The purpose of this work was to explore the clinical application of quantitative susceptibility mapping(QSM)using an ultrashort echo time (UTE) gradient echo (GRE) sequence in evaluating the bone mineral density(BMD)of lumbar vertebra by analyzing the correlation between QSM and quantitative computed tomography (QCT). Our results showed that there was strong correlation between QSM and QCT. QSM has the potential to be a biomarker providing new insights into osteoporosis.
Purpose
Osteoporosis is diagnosed on measurements of bone mineral density (BMD) using dual energy x-ray absorptiometry (DXA) and quantitative computed tomography (QCT) at present. However, DXA is suspiciously over-accurate by the tenets of too much overlapping objects during the X-ray exposure process. Additionally, QCT is limited in usage as its much higher radiation dose than DXA. Therefore, a new and safe diagnostic tool for evaluating BMD without using ionizing radiation is still needed in clinical work. Quantitative susceptibility mapping (QSM) can provide quantitative, reproducible images of magnetic susceptibility sources to assess the health and disease of many tissues [1]. Further, QSM has been investigated in skeletal system recently [2]. The purpose of this study was to explore the clinical application of using QSM in evaluating the BMD of lumbar vertebra by analyzing the correlation between QSM and QCT, trying to provide a new imaging method for diagnosing osteoporosis.Materials and Methods
Ninety subjects (16 males and 74 females; mean age, 53.4 years; range 20~75 years) were evaluated for this study. This prospective study had been approved by the institutional review board and all participants provided signed informed consent.
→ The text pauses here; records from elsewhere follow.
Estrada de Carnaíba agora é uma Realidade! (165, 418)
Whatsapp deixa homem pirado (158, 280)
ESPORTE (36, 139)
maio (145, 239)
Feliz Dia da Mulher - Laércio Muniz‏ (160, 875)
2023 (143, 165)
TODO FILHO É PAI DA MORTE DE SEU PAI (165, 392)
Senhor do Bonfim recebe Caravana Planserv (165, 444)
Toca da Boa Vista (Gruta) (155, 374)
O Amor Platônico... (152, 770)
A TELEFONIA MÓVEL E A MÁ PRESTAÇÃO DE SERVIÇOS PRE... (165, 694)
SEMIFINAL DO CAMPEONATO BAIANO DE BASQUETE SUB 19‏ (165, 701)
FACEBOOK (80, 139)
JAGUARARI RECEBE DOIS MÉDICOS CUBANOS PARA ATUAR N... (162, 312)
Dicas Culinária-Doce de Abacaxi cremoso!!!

All the subjects underwent QCT detecting the lumbar bone density and were divided into three groups (normal: QCT > 120 mg/cm3; osteopenia: 80 mg/cm3 < QCT < 120 mg/cm3; osteoporosis: QCT < 80 mg/cm3). A radial 3D GRE-UTE sequence was implemented on a clinical 3 Tesla (T) scanner (Ingenia, Philips) using the following parameters: TE = 0.142, 2.4, 4.6, 6.8 ms, TR = 20 ms, FA = 25 , voxel size = 1 1 2 mm3, matrix size = 256× 256× 75, total acquisition time for all echoes = 9 min. Assuming the negligible effect of chemical shift at the acquired TE, the total field map was obtained from complex MR signals using nonlinear least squares fitting method [3], and subsequently was unwrapped with a continuous Laplacian approach. Then, background field removal was performed by using projection onto dipole fields [4]. Finally, susceptibility maps were estimated with the L1-regularization. QSM values were measured and recorded in the L3 (Figure 1). Single-factor analysis of variance (ANOVA) was used to analyze the differences of QSM values among the three groups. QSM value was correlated with QCT using a standard Pearson’s correlation coefficient.Results
The result showed that the QSM value for the subjects with osteoporosis was significantly higher than the normal (P < 0.01) and the osteopenia (P < 0.01) (Figure 2). The correlation coefficient between QSM and QCT is r = -0.742 (P < 0.01), demonstrating the strong correlation between them. ROC curve analysis showed that AUC = 0.895. The sensitivity and specificity of the diagnosis of osteoporosis was 86.2% and was 82.0% with the optimal threshold of QSM (99.76 ppb). (Figure 3).Discussion
The results demonstrate the clinical application value of mapping bone magnetic susceptibility in vertebral body bone marrow for evaluating BMD. This method uses a radial UTE-GRE sequence to acquire the rapidly decaying signal of bone. The QSM value increased for the subject with osteoporosis and the results showed excellent correlation with QCT . As the highly concentrated calcification is the dominant susceptibility source, QSM allows noninvasive quantitative mapping of bone mineralization without the need for radiation.Conclusion
The QSM of bone is feasible using UTE with ultrashort echo time GRE acquisition. There was strongly correlation between QSM and QCT. QSM has a high sensitivity and specificity in diagnosing osteoporosis and has the potential to be a biomarker providing new insights into osteoporosis.[1] Chen W, et al. Intracranial calcifications and hemorrhages: characterization with quantitative susceptibility mapping.Radiology 2014;270(2):496.
[2] Dimov AV, et al. Bone quantitative susceptibility mapping using a chemical species-specific R2* signal model with ultrashort and conventional echo data. Magn Reson Med. 2017 Mar 5.
[3] Liu T, et al. Nonlinear formulation of the magnetic field to source relationship for robust quantitative susceptibility mapping. MRM 2013;69(2):467-476.
[4] Liu T, et al. A novel background field removal method for MRI using projection onto dipole fields. NMR 2011;24(9):1129-1136.